抜粋文:

***

皆さんは「ヘルプマーク」をご存じですか?

電車内や街中で見かける赤いマーク。しかし、その意味を正しく理解している人はまだ少ないのが現状です。ヘルプマークは、外見からは分かりにくい障害や病気を抱える人が、周囲に配慮や支援を求めるためのものです。

今回は、私自身の経験を交えながら、ヘルプマークの現状や問題点についてお話ししたいと思います。


◆ 私の経験


私はヘルプマークをつけて電車に乗ることがあります。しかし、優先席の前に立っていても一度も席を譲られたことがありません。もちろん、ヘルプマークをつけているからといって必ず席を譲ってもらうべきとは思っていません。

ただ、体調が悪く、どうしても座りたかったときに「すみません、座らせてもらえませんか?」とお願いした際、怪訝な目で見られたことがありました。「若いのに」「元気そうなのに」という視線を感じることもあります。私の病気は外見では分かりにくいため、そう思われてしまうのかもしれません。

でも、ヘルプマークは「外見では分かりにくい」人のために作られたものでもあります。それなのに、十分に理解されていない現実に、もどかしさを感じています。

◆ ヘルプマークを知らない人が多い理由


ヘルプマークを知らない人が多い理由はいくつか考えられます。

***

元データ:
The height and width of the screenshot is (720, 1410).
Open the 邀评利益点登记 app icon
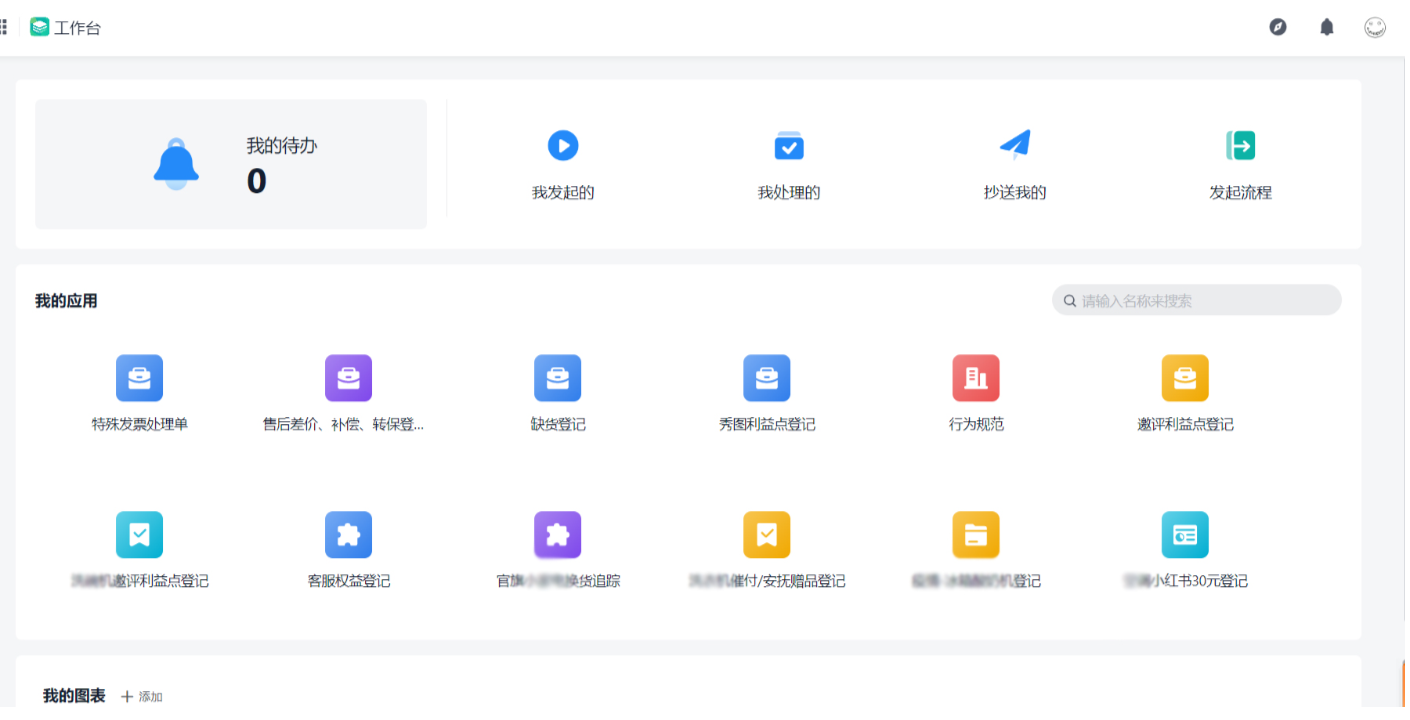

***

課題 A:
ヘルプマークについての文章を読んで、次の問いに答えてください。
(i) ヘルプマークは、どんな人が何のために使うものですか。
(ii) 筆者は、優先席の前に立っていて席を譲られたことが何回ありますか。
(iii) 筆者は、周りからどんな視線を感じることがあると書いていますか。
課題 B: ヘルプマークについての文章から「ただ、体調が悪く」で始まる段落を選び、要点を残して短く書き直してください。
課題 C: ヘルプマークについての文章の続きを、最後の文のあとから書き進めてください。

回答 A:
(i) 外見からは分かりにくい障害や病気を抱える人が、周囲に配慮や支援を求めるために使うものです。
(ii) 一度もありません。
(iii) 「若いのに」「元気そうなのに」という視線です。

回答 B: 体調が悪くてどうしても座りたかったときに席をお願いしたところ、怪訝な目で見られたことがある。「若いのに」「元気そうなのに」という視線を感じることもある。病気が外見では分かりにくいため、そう思われてしまうのかもしれない。

回答 C:
・知る機会が少ない


ヘルプマークを必要としない人にとって、それを知る機会はほとんどありません。教育やテレビでも取り上げられることは少なく、日常生活の中で自然と知ることが難しいのです。

・周囲への注意が向いていない


近年、電車内ではスマホを見ていて周囲に気を配っていない人が増えています。座席が空いているかどうかを気にするよりも、スマホの画面に集中してしまい、困っている人に気づかないケースも多いのではないでしょうか。

・啓発活動の不足


自治体や企業、鉄道会社がポスターや広告でヘルプマークの認知を広めようとしていますが、まだ十分とはいえません。例えば、電車の優先席付近にヘルプマークの説明ポスターが貼られていることはありますが、普段から意識していないと目に留まることは少ないでしょう。

◆ 誤った認識が広がる危険性


ヘルプマークについて誤った認識が広がっていることも問題です。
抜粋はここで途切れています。